Las reglas del mundo postapocalíptico se construyen sobre los cimientos de la fuerza.

La Ciudad Nanmu, donde residía Yang Xiao, tenía poco más de 20 000 habitantes y era relativamente fácil de gestionar, pero la Ciudad Mágica ahora tenía más de 200 000 personas, lo que la hacía mucho más difícil de administrar, especialmente para individuos de clase baja como los hermanos Yang Ying y Yang Kai, a cuyas vidas y muertes pocos prestarían atención.

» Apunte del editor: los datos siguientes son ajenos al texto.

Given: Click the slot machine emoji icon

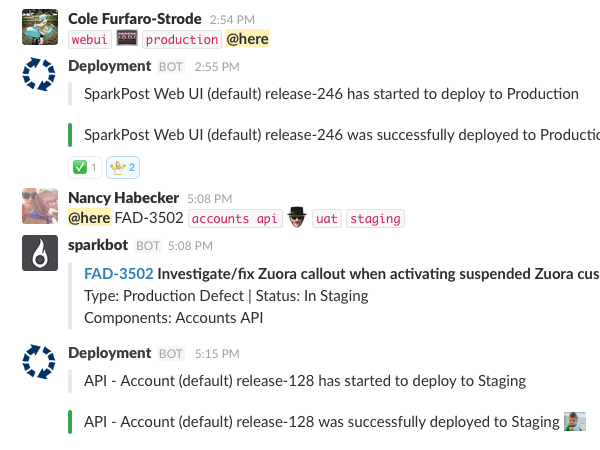Looking at the screenshot, I should (127, 38).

Yang Kai, como niño que era, se armó de valor, sujetando la Espada Negra en su mano, y dijo:
—No te preocupes, tengo una espada.

En realidad, solo intentaba mostrarse valiente delante de Yang Xiao; en el fondo, todavía tenía algo de miedo.

Yang Xiao sonrió y le dio una palmada en el hombro a Yang Kai.

—Si confían en mí, los escoltaré a casa; de todos modos, no tengo nada más que hacer.

Yang Ying dijo inmediatamente con alegría:
—Genial, con el hermano mayor escoltándonos, seguro que no tendremos miedo.

Al oír a Yang Xiao decir esto, Yang Kai, como es natural, no podía pedir más, y dijo rápidamente:
—Entonces estaríamos molestando al Hermano Yang Xiao.

—No es nada.

Ambos compartimos el apellido Yang; éramos una sola familia hace quinientos años.

Vamos.

Yang Xiao le dio una suave palmada al Caballo de Fuego, indicándole a Yang Kai que abriera el camino.

Yang Ying era una niña pequeña y sintió una calidez especial hacia Yang Xiao; de hecho, esto era solo un atisbo de esperanza fiable que apareció de repente en medio de su desesperada situación.

Y esa esperanza en la que apoyarse era muy débil, lo que los hacía estar ansiosos por aferrarse a ella, pero a la vez temerosos de creerla.

Yang Ying admiró al Caballo de Fuego que iba detrás de Yang Xiao y dijo:
—Hermano mayor, ¡tu caballo es tan hermoso!

—Je, ¿quieres probar a montarlo?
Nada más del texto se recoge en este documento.